▶ _WORK ORDER_
Only an exact repetition of every entry counts as the answer.

▶ _EXTRACTED ENTRIES_
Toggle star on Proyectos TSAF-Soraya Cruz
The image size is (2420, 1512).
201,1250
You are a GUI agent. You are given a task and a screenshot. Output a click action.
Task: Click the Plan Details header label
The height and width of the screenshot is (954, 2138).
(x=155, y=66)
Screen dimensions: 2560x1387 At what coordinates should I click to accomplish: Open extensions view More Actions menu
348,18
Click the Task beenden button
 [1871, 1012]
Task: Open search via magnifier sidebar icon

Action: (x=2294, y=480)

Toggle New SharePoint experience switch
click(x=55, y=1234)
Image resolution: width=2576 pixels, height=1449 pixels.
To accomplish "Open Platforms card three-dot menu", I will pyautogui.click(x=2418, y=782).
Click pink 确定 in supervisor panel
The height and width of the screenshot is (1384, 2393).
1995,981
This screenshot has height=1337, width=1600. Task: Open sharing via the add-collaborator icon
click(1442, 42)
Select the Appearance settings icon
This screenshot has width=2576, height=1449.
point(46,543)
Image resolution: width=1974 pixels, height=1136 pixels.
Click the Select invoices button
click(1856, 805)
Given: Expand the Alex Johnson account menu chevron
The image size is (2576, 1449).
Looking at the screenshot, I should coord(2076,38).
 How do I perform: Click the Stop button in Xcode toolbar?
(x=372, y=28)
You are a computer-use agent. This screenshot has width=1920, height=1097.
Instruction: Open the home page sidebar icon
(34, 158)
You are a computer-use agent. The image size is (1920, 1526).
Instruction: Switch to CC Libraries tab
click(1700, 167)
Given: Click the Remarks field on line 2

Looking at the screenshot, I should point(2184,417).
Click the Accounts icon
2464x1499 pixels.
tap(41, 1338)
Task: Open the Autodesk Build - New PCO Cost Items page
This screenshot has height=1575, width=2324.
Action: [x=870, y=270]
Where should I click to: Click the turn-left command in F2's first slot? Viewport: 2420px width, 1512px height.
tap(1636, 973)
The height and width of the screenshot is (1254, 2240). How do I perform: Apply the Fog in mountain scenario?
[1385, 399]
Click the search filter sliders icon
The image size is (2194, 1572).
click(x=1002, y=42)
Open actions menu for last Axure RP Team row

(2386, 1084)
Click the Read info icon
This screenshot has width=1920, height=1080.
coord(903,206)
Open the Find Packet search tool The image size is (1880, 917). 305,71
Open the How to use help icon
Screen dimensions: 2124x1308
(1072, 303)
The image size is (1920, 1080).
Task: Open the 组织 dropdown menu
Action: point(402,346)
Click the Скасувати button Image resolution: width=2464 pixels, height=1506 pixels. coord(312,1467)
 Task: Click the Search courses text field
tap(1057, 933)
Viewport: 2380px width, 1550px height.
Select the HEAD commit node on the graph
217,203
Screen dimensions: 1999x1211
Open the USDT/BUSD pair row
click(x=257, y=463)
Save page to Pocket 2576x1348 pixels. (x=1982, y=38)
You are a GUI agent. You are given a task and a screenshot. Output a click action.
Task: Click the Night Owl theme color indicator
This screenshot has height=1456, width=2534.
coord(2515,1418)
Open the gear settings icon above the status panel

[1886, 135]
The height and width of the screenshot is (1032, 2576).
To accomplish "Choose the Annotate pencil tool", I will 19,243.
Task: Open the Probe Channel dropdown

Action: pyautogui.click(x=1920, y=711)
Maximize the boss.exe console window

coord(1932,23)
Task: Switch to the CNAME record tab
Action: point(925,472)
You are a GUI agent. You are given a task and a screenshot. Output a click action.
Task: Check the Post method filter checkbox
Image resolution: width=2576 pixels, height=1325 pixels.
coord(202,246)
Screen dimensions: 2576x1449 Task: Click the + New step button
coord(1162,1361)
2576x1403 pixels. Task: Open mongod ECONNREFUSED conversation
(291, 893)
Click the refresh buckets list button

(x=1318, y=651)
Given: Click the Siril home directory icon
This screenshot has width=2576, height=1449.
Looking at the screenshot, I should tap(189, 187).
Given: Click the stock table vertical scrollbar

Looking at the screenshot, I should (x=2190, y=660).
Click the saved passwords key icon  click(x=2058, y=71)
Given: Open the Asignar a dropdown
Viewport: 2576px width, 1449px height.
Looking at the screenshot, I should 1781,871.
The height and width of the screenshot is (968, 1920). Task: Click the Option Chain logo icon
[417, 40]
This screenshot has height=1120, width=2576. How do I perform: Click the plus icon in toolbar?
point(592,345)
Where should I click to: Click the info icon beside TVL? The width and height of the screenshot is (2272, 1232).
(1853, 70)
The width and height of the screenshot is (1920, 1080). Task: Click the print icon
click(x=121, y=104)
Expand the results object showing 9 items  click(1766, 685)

▶ _RESULT OF THIS EXERCISE_
Toggle star on Proyectos TSAF-Soraya Cruz
The image size is (2420, 1512).
201,1250
You are a GUI agent. You are given a task and a screenshot. Output a click action.
Task: Click the Plan Details header label
The height and width of the screenshot is (954, 2138).
(x=155, y=66)
Screen dimensions: 2560x1387 At what coordinates should I click to accomplish: Open extensions view More Actions menu
348,18
Click the Task beenden button
 [1871, 1012]
Task: Open search via magnifier sidebar icon

Action: (x=2294, y=480)

Toggle New SharePoint experience switch
click(x=55, y=1234)
Image resolution: width=2576 pixels, height=1449 pixels.
To accomplish "Open Platforms card three-dot menu", I will pyautogui.click(x=2418, y=782).
Click pink 确定 in supervisor panel
The height and width of the screenshot is (1384, 2393).
1995,981
This screenshot has height=1337, width=1600. Task: Open sharing via the add-collaborator icon
click(1442, 42)
Select the Appearance settings icon
This screenshot has width=2576, height=1449.
point(46,543)
Image resolution: width=1974 pixels, height=1136 pixels.
Click the Select invoices button
click(1856, 805)
Given: Expand the Alex Johnson account menu chevron
The image size is (2576, 1449).
Looking at the screenshot, I should coord(2076,38).
 How do I perform: Click the Stop button in Xcode toolbar?
(x=372, y=28)
You are a computer-use agent. This screenshot has width=1920, height=1097.
Instruction: Open the home page sidebar icon
(34, 158)
You are a computer-use agent. The image size is (1920, 1526).
Instruction: Switch to CC Libraries tab
click(1700, 167)
Given: Click the Remarks field on line 2

Looking at the screenshot, I should point(2184,417).
Click the Accounts icon
2464x1499 pixels.
tap(41, 1338)
Task: Open the Autodesk Build - New PCO Cost Items page
This screenshot has height=1575, width=2324.
Action: [x=870, y=270]
Where should I click to: Click the turn-left command in F2's first slot? Viewport: 2420px width, 1512px height.
tap(1636, 973)
The height and width of the screenshot is (1254, 2240). How do I perform: Apply the Fog in mountain scenario?
[1385, 399]
Click the search filter sliders icon
The image size is (2194, 1572).
click(x=1002, y=42)
Open actions menu for last Axure RP Team row

(2386, 1084)
Click the Read info icon
This screenshot has width=1920, height=1080.
coord(903,206)
Open the Find Packet search tool The image size is (1880, 917). 305,71
Open the How to use help icon
Screen dimensions: 2124x1308
(1072, 303)
The image size is (1920, 1080).
Task: Open the 组织 dropdown menu
Action: point(402,346)
Click the Скасувати button Image resolution: width=2464 pixels, height=1506 pixels. coord(312,1467)
 Task: Click the Search courses text field
tap(1057, 933)
Viewport: 2380px width, 1550px height.
Select the HEAD commit node on the graph
217,203
Screen dimensions: 1999x1211
Open the USDT/BUSD pair row
click(x=257, y=463)
Save page to Pocket 2576x1348 pixels. (x=1982, y=38)
You are a GUI agent. You are given a task and a screenshot. Output a click action.
Task: Click the Night Owl theme color indicator
This screenshot has height=1456, width=2534.
coord(2515,1418)
Open the gear settings icon above the status panel

[1886, 135]
The height and width of the screenshot is (1032, 2576).
To accomplish "Choose the Annotate pencil tool", I will 19,243.
Task: Open the Probe Channel dropdown

Action: pyautogui.click(x=1920, y=711)
Maximize the boss.exe console window

coord(1932,23)
Task: Switch to the CNAME record tab
Action: point(925,472)
You are a GUI agent. You are given a task and a screenshot. Output a click action.
Task: Check the Post method filter checkbox
Image resolution: width=2576 pixels, height=1325 pixels.
coord(202,246)
Screen dimensions: 2576x1449 Task: Click the + New step button
coord(1162,1361)
2576x1403 pixels. Task: Open mongod ECONNREFUSED conversation
(291, 893)
Click the refresh buckets list button

(x=1318, y=651)
Given: Click the Siril home directory icon
This screenshot has width=2576, height=1449.
Looking at the screenshot, I should tap(189, 187).
Given: Click the stock table vertical scrollbar

Looking at the screenshot, I should (x=2190, y=660).
Click the saved passwords key icon  click(x=2058, y=71)
Given: Open the Asignar a dropdown
Viewport: 2576px width, 1449px height.
Looking at the screenshot, I should 1781,871.
The height and width of the screenshot is (968, 1920). Task: Click the Option Chain logo icon
[417, 40]
This screenshot has height=1120, width=2576. How do I perform: Click the plus icon in toolbar?
point(592,345)
Where should I click to: Click the info icon beside TVL? The width and height of the screenshot is (2272, 1232).
(1853, 70)
The width and height of the screenshot is (1920, 1080). Task: Click the print icon
click(x=121, y=104)
Expand the results object showing 9 items  click(1766, 685)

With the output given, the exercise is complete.